_ACTIVITY LIST_
A – Answer these questions from the text on African Vaccination Week:
(i) What is the theme of the third African Vaccination Week?
(ii) How many Member States of WHO in the African Region are expected to push its message?
(iii) By what percentage has the estimated measles mortality decreased compared to 2000 levels?
B – Update the passage of the text on African Vaccination Week starting at "By the end of" and ending at "being scaled up.", replacing "neonatal tetanus" with "newborn tetanus".

#### SELECTED TEXT ####

BRAZZAVILLE/DAKAR/NAIROBI, 22 April 2013 - Reaching more people and strengthening immunization on the continent is the aim of the third African Vaccination Week (AVW) being celebrated from 22–28 April 2013 under the theme “Save lives. Prevent disabilities. Vaccinate!”

All 46 Member States of WHO in the African Region are expected to push the message that it is the right of all to be protected from vaccine-preventable diseases and have access to public health services.

In the past decade, good progress has been made in Africa. Far more people are being immunized and there has been marked reduction in mortality rates from preventable diseases.   With measles, the adoption of reduction strategies has resulted in a decrease of 89 per cent in the estimated mortality compared to 2000 levels.

By the end of 2012, 30 countries had been validated as having eliminated maternal and neonatal tetanus. All countries but one have introduced Hepatitis B and Hib vaccines and the introduction of newer vaccines such as pneumococcal conjugate vaccine and rotavirus vaccines is being scaled up.

#### THE DATA ####

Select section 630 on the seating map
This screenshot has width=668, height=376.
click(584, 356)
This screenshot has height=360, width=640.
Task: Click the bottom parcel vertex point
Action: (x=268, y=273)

####

_ANSWERS PROVIDED_
A –
(i) "Save lives. Prevent disabilities. Vaccinate!"
(ii) 46
(iii) 89 per cent

B –
By the end of 2012, 30 countries had been validated as having eliminated maternal and newborn tetanus. All countries but one have introduced Hepatitis B and Hib vaccines and the introduction of newer vaccines such as pneumococcal conjugate vaccine and rotavirus vaccines is being scaled up.